# [SET EXERCISE]
Please count the lines in the items below that contain the string "button", matching case exactly, and give only that number.

# [MATERIAL PROVIDED]
::::::::
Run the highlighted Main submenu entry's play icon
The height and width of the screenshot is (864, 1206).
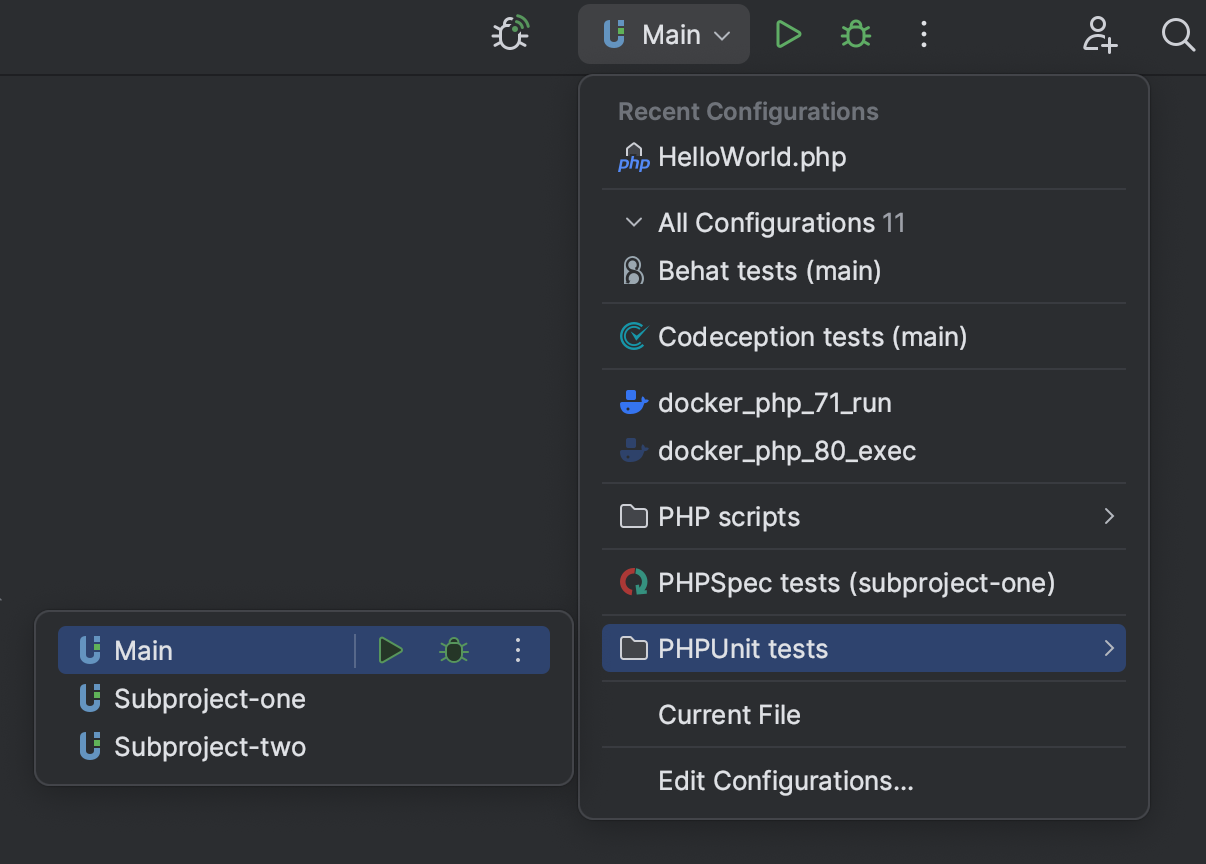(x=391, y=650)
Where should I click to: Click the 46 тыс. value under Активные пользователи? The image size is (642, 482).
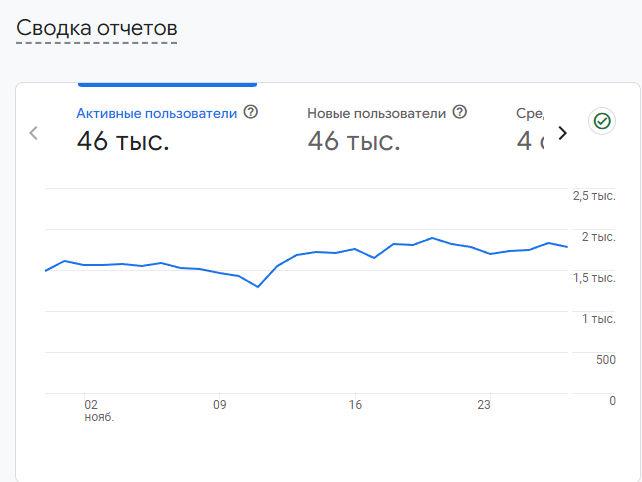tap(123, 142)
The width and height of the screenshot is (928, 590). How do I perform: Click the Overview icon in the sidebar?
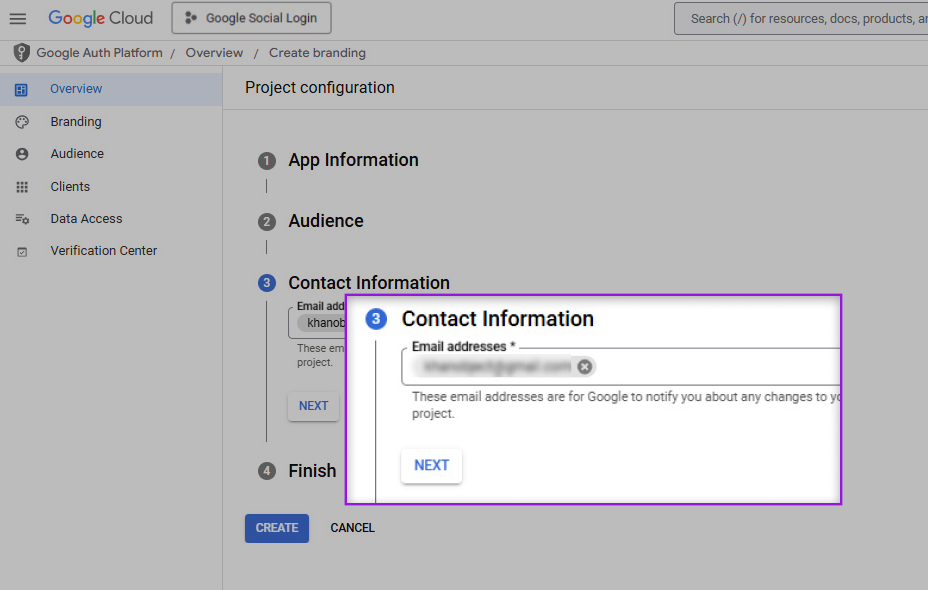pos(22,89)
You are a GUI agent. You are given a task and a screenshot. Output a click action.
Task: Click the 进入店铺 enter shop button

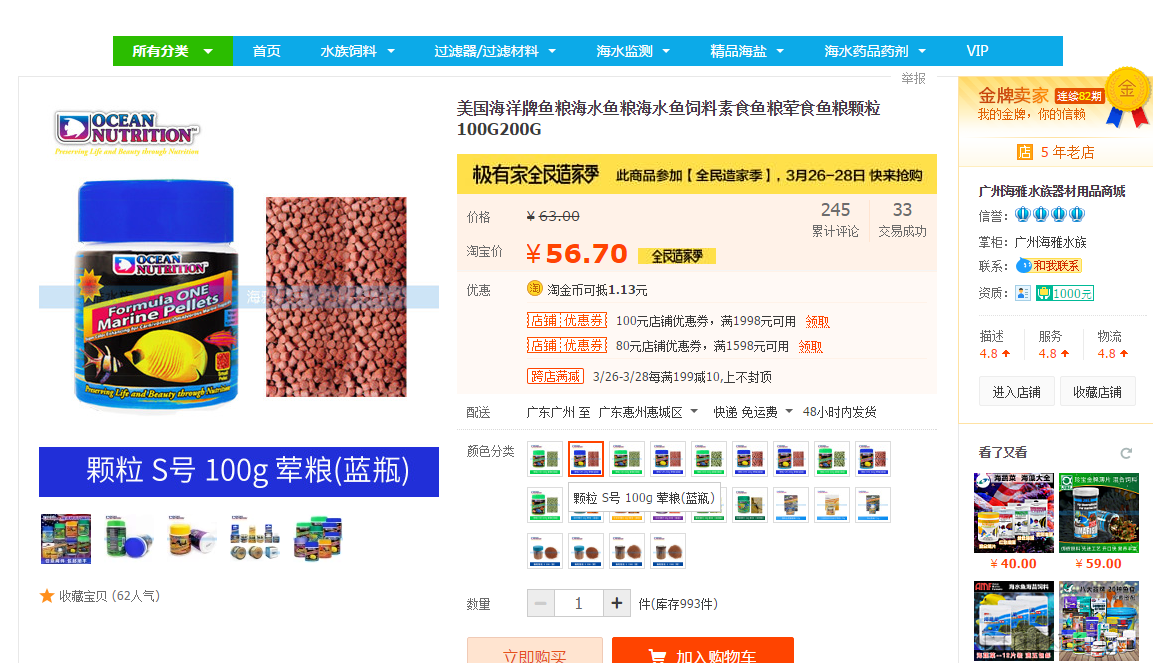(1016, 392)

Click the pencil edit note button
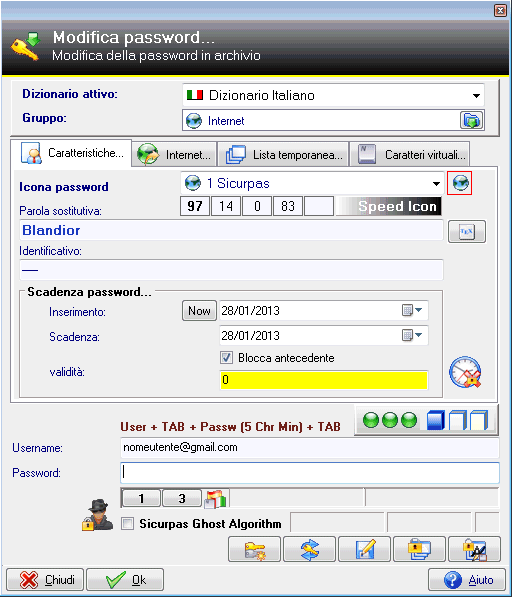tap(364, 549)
::::::::
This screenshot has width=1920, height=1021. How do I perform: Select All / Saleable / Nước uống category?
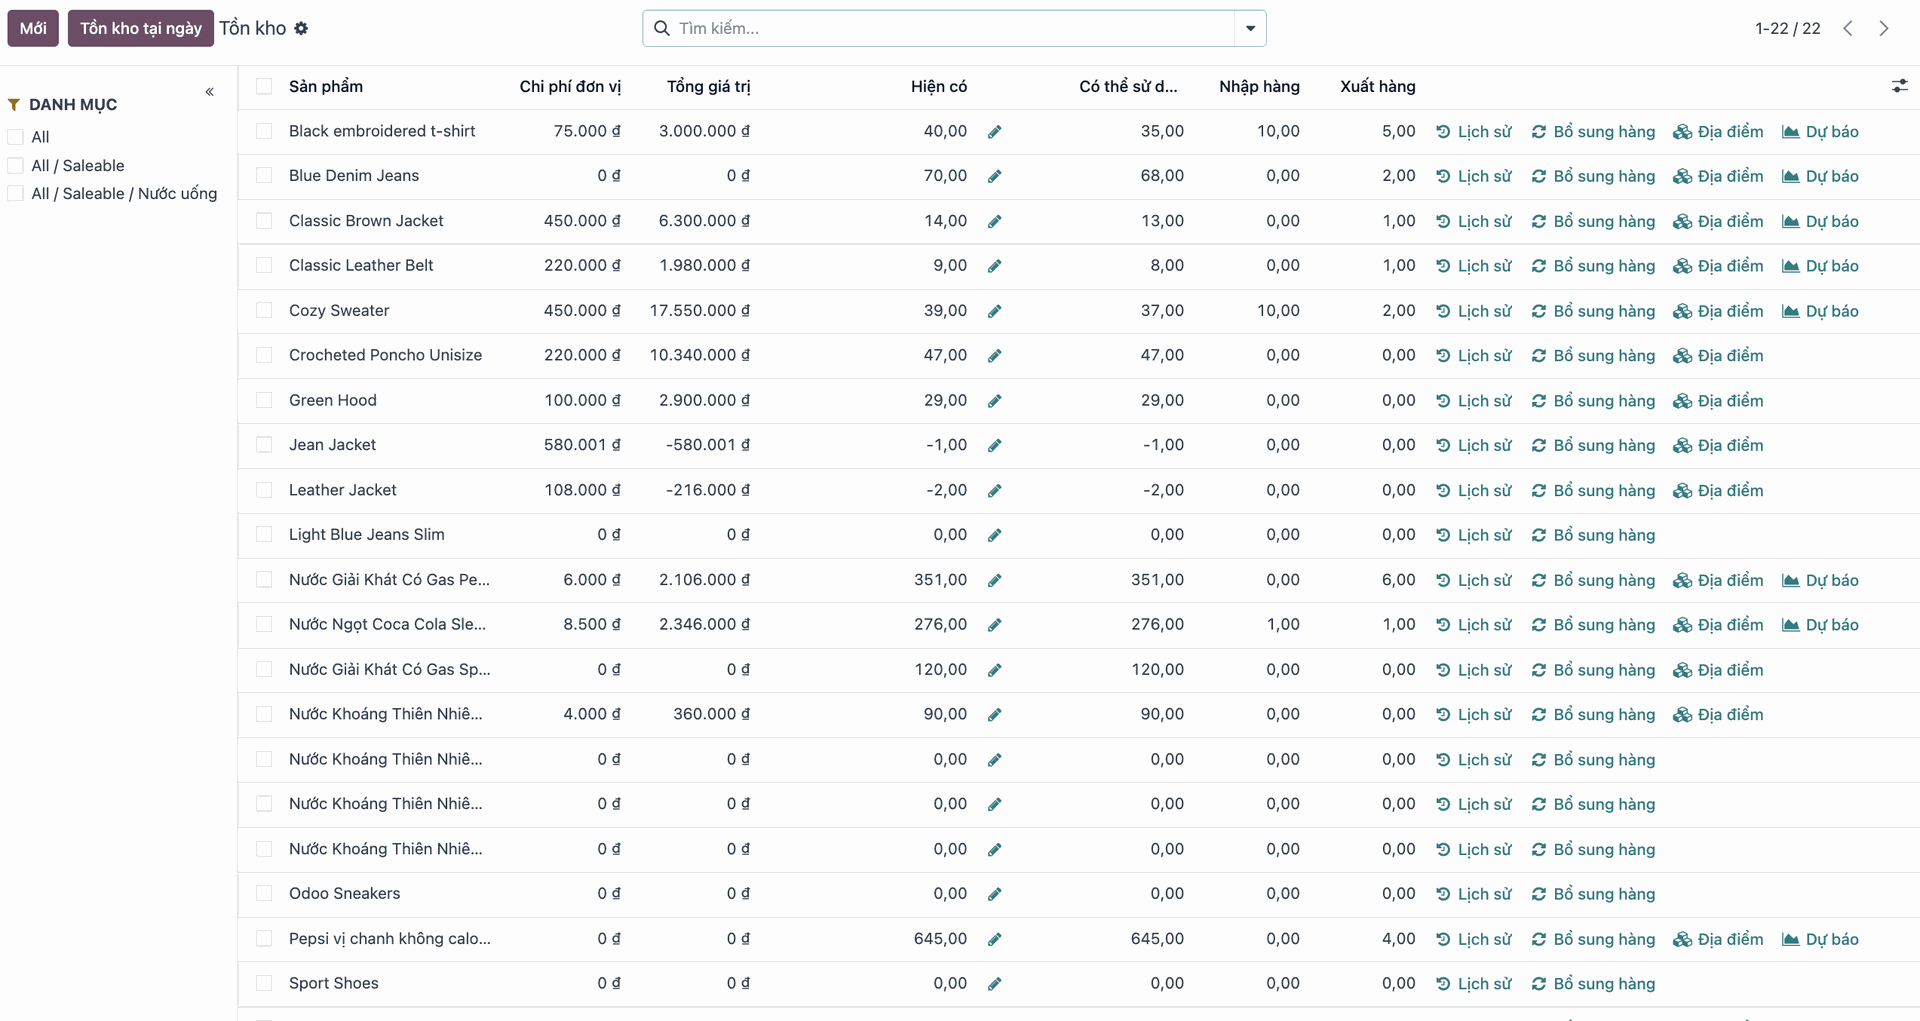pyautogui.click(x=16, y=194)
::::::::
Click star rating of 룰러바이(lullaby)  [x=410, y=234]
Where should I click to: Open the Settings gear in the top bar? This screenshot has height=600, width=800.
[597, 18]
::::::::
# [RESPONSE TO THE EXERCISE]
2